Goal of the exercise
Take the data and return it in full. Change nothing.

-------- Materials provided

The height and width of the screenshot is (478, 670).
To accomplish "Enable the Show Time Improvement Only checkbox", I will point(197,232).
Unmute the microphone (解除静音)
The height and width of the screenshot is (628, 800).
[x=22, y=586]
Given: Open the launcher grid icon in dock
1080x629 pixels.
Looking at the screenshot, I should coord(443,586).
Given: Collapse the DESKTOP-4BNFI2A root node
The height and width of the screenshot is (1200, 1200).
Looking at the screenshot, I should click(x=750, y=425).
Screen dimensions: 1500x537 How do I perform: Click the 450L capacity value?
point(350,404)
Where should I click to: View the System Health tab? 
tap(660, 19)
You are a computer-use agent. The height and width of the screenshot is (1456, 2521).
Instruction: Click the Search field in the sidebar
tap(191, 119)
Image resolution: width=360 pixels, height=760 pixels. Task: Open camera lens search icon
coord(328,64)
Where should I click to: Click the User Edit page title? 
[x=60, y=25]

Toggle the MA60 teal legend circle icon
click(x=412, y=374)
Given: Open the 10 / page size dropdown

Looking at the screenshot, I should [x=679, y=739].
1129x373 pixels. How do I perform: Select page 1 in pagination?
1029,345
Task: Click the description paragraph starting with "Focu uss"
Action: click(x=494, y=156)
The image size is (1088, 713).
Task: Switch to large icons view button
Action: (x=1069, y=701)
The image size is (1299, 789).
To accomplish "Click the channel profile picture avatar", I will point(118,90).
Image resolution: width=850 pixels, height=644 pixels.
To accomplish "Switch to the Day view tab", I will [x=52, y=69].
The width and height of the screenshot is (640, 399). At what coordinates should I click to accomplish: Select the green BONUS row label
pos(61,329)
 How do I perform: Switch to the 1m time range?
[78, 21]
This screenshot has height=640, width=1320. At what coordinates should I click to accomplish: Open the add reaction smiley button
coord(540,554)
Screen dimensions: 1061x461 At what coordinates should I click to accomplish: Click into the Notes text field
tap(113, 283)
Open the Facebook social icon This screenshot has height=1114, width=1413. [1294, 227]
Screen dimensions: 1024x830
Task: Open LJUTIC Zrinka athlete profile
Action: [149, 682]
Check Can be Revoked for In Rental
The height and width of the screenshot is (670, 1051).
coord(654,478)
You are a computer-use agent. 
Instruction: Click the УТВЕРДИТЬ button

----------------

Solution to this exercise
The height and width of the screenshot is (478, 670).
To accomplish "Enable the Show Time Improvement Only checkbox", I will point(197,232).
Unmute the microphone (解除静音)
The height and width of the screenshot is (628, 800).
[x=22, y=586]
Given: Open the launcher grid icon in dock
1080x629 pixels.
Looking at the screenshot, I should coord(443,586).
Given: Collapse the DESKTOP-4BNFI2A root node
The height and width of the screenshot is (1200, 1200).
Looking at the screenshot, I should click(x=750, y=425).
Screen dimensions: 1500x537 How do I perform: Click the 450L capacity value?
point(350,404)
Where should I click to: View the System Health tab? 
tap(660, 19)
You are a computer-use agent. The height and width of the screenshot is (1456, 2521).
Instruction: Click the Search field in the sidebar
tap(191, 119)
Image resolution: width=360 pixels, height=760 pixels. Task: Open camera lens search icon
coord(328,64)
Where should I click to: Click the User Edit page title? 
[x=60, y=25]

Toggle the MA60 teal legend circle icon
click(x=412, y=374)
Given: Open the 10 / page size dropdown

Looking at the screenshot, I should [x=679, y=739].
1129x373 pixels. How do I perform: Select page 1 in pagination?
1029,345
Task: Click the description paragraph starting with "Focu uss"
Action: click(x=494, y=156)
The image size is (1088, 713).
Task: Switch to large icons view button
Action: (x=1069, y=701)
The image size is (1299, 789).
To accomplish "Click the channel profile picture avatar", I will point(118,90).
Image resolution: width=850 pixels, height=644 pixels.
To accomplish "Switch to the Day view tab", I will [x=52, y=69].
The width and height of the screenshot is (640, 399). At what coordinates should I click to accomplish: Select the green BONUS row label
pos(61,329)
 How do I perform: Switch to the 1m time range?
[78, 21]
This screenshot has height=640, width=1320. At what coordinates should I click to accomplish: Open the add reaction smiley button
coord(540,554)
Screen dimensions: 1061x461 At what coordinates should I click to accomplish: Click into the Notes text field
tap(113, 283)
Open the Facebook social icon This screenshot has height=1114, width=1413. [1294, 227]
Screen dimensions: 1024x830
Task: Open LJUTIC Zrinka athlete profile
Action: [149, 682]
Check Can be Revoked for In Rental
The height and width of the screenshot is (670, 1051).
coord(654,478)
You are a computer-use agent. 
Instruction: Click the УТВЕРДИТЬ button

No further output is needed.